Exercise prompt - Swap each "Locate an element on the screen" in the material below for "Find an element on the display" and leave everything else unchanged.

Dataset -

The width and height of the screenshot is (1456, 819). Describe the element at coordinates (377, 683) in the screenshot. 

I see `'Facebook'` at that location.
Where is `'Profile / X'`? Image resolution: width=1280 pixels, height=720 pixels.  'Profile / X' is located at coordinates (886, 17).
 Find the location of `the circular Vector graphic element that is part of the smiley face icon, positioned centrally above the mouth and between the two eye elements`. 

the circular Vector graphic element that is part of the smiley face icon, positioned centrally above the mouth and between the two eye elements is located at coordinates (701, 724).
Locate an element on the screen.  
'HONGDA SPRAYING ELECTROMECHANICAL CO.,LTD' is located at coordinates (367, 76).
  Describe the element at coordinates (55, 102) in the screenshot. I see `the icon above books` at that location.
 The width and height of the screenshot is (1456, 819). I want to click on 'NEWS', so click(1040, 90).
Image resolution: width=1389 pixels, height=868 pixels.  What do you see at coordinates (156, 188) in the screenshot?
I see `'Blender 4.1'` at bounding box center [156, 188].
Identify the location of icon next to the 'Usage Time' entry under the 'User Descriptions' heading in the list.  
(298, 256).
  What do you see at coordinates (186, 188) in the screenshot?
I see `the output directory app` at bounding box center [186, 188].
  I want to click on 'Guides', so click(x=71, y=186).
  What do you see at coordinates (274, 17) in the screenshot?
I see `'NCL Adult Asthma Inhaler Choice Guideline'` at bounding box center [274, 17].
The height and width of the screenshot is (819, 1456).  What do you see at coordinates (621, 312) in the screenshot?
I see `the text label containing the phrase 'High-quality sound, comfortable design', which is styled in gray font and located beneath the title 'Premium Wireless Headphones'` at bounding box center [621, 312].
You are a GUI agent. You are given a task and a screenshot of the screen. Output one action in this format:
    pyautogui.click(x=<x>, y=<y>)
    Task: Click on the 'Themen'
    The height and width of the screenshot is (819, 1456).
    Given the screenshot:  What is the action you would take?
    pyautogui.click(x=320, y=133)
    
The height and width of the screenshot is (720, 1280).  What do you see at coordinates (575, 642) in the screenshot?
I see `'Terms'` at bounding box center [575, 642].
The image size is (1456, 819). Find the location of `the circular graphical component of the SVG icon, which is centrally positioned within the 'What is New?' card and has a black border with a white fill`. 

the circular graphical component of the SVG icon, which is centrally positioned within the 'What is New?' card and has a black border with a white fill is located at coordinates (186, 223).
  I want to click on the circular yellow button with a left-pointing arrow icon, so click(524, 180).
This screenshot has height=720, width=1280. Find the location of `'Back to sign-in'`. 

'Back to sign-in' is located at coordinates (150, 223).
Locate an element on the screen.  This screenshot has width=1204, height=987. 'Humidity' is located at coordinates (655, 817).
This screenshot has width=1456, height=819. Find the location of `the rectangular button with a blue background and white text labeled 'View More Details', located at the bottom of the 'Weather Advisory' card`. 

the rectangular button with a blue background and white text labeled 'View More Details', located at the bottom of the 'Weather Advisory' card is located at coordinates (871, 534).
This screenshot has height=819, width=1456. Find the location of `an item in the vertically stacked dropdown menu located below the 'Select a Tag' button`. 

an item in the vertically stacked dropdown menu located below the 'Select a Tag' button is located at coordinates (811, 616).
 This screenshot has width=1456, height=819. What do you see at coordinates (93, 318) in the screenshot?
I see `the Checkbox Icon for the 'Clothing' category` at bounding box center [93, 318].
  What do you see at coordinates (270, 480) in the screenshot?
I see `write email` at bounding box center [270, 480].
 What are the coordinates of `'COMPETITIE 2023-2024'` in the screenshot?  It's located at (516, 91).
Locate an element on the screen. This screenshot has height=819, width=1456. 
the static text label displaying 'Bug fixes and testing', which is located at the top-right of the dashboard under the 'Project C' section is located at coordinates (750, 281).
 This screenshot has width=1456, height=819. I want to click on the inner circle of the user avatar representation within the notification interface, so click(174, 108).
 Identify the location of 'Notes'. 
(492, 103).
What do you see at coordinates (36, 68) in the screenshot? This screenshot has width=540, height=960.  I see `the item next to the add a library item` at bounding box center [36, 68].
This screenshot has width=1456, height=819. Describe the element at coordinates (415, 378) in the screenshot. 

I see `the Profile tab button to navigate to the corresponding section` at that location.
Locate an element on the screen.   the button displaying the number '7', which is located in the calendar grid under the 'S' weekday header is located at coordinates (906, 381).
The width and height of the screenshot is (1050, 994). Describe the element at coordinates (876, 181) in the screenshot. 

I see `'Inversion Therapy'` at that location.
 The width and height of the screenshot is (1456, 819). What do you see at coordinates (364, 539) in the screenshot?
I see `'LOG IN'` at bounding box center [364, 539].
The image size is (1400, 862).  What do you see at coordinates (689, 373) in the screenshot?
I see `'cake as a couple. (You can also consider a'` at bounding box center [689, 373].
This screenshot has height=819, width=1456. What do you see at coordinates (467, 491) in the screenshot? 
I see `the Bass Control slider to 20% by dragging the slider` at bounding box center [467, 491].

Right answer -
The width and height of the screenshot is (1456, 819). Describe the element at coordinates (377, 683) in the screenshot. 

I see `'Facebook'` at that location.
Where is `'Profile / X'`? Image resolution: width=1280 pixels, height=720 pixels.  'Profile / X' is located at coordinates (886, 17).
 Find the location of `the circular Vector graphic element that is part of the smiley face icon, positioned centrally above the mouth and between the two eye elements`. 

the circular Vector graphic element that is part of the smiley face icon, positioned centrally above the mouth and between the two eye elements is located at coordinates (701, 724).
Find an element on the display.  
'HONGDA SPRAYING ELECTROMECHANICAL CO.,LTD' is located at coordinates (367, 76).
  Describe the element at coordinates (55, 102) in the screenshot. I see `the icon above books` at that location.
 The width and height of the screenshot is (1456, 819). I want to click on 'NEWS', so click(1040, 90).
Image resolution: width=1389 pixels, height=868 pixels.  What do you see at coordinates (156, 188) in the screenshot?
I see `'Blender 4.1'` at bounding box center [156, 188].
Identify the location of icon next to the 'Usage Time' entry under the 'User Descriptions' heading in the list.  
(298, 256).
  What do you see at coordinates (186, 188) in the screenshot?
I see `the output directory app` at bounding box center [186, 188].
  I want to click on 'Guides', so click(x=71, y=186).
  What do you see at coordinates (274, 17) in the screenshot?
I see `'NCL Adult Asthma Inhaler Choice Guideline'` at bounding box center [274, 17].
The height and width of the screenshot is (819, 1456).  What do you see at coordinates (621, 312) in the screenshot?
I see `the text label containing the phrase 'High-quality sound, comfortable design', which is styled in gray font and located beneath the title 'Premium Wireless Headphones'` at bounding box center [621, 312].
You are a GUI agent. You are given a task and a screenshot of the screen. Output one action in this format:
    pyautogui.click(x=<x>, y=<y>)
    Task: Click on the 'Themen'
    The height and width of the screenshot is (819, 1456).
    Given the screenshot:  What is the action you would take?
    pyautogui.click(x=320, y=133)
    
The height and width of the screenshot is (720, 1280).  What do you see at coordinates (575, 642) in the screenshot?
I see `'Terms'` at bounding box center [575, 642].
The image size is (1456, 819). Find the location of `the circular graphical component of the SVG icon, which is centrally positioned within the 'What is New?' card and has a black border with a white fill`. 

the circular graphical component of the SVG icon, which is centrally positioned within the 'What is New?' card and has a black border with a white fill is located at coordinates (186, 223).
  I want to click on the circular yellow button with a left-pointing arrow icon, so click(524, 180).
This screenshot has height=720, width=1280. Find the location of `'Back to sign-in'`. 

'Back to sign-in' is located at coordinates (150, 223).
Find an element on the display.  This screenshot has width=1204, height=987. 'Humidity' is located at coordinates (655, 817).
This screenshot has width=1456, height=819. Find the location of `the rectangular button with a blue background and white text labeled 'View More Details', located at the bottom of the 'Weather Advisory' card`. 

the rectangular button with a blue background and white text labeled 'View More Details', located at the bottom of the 'Weather Advisory' card is located at coordinates (871, 534).
This screenshot has height=819, width=1456. Find the location of `an item in the vertically stacked dropdown menu located below the 'Select a Tag' button`. 

an item in the vertically stacked dropdown menu located below the 'Select a Tag' button is located at coordinates (811, 616).
 This screenshot has width=1456, height=819. What do you see at coordinates (93, 318) in the screenshot?
I see `the Checkbox Icon for the 'Clothing' category` at bounding box center [93, 318].
  What do you see at coordinates (270, 480) in the screenshot?
I see `write email` at bounding box center [270, 480].
 What are the coordinates of `'COMPETITIE 2023-2024'` in the screenshot?  It's located at (516, 91).
Find an element on the display. This screenshot has height=819, width=1456. 
the static text label displaying 'Bug fixes and testing', which is located at the top-right of the dashboard under the 'Project C' section is located at coordinates (750, 281).
 This screenshot has width=1456, height=819. I want to click on the inner circle of the user avatar representation within the notification interface, so click(174, 108).
 Identify the location of 'Notes'. 
(492, 103).
What do you see at coordinates (36, 68) in the screenshot? This screenshot has width=540, height=960.  I see `the item next to the add a library item` at bounding box center [36, 68].
This screenshot has width=1456, height=819. Describe the element at coordinates (415, 378) in the screenshot. 

I see `the Profile tab button to navigate to the corresponding section` at that location.
Find an element on the display.   the button displaying the number '7', which is located in the calendar grid under the 'S' weekday header is located at coordinates (906, 381).
The width and height of the screenshot is (1050, 994). Describe the element at coordinates (876, 181) in the screenshot. 

I see `'Inversion Therapy'` at that location.
 The width and height of the screenshot is (1456, 819). What do you see at coordinates (364, 539) in the screenshot?
I see `'LOG IN'` at bounding box center [364, 539].
The image size is (1400, 862).  What do you see at coordinates (689, 373) in the screenshot?
I see `'cake as a couple. (You can also consider a'` at bounding box center [689, 373].
This screenshot has height=819, width=1456. What do you see at coordinates (467, 491) in the screenshot? 
I see `the Bass Control slider to 20% by dragging the slider` at bounding box center [467, 491].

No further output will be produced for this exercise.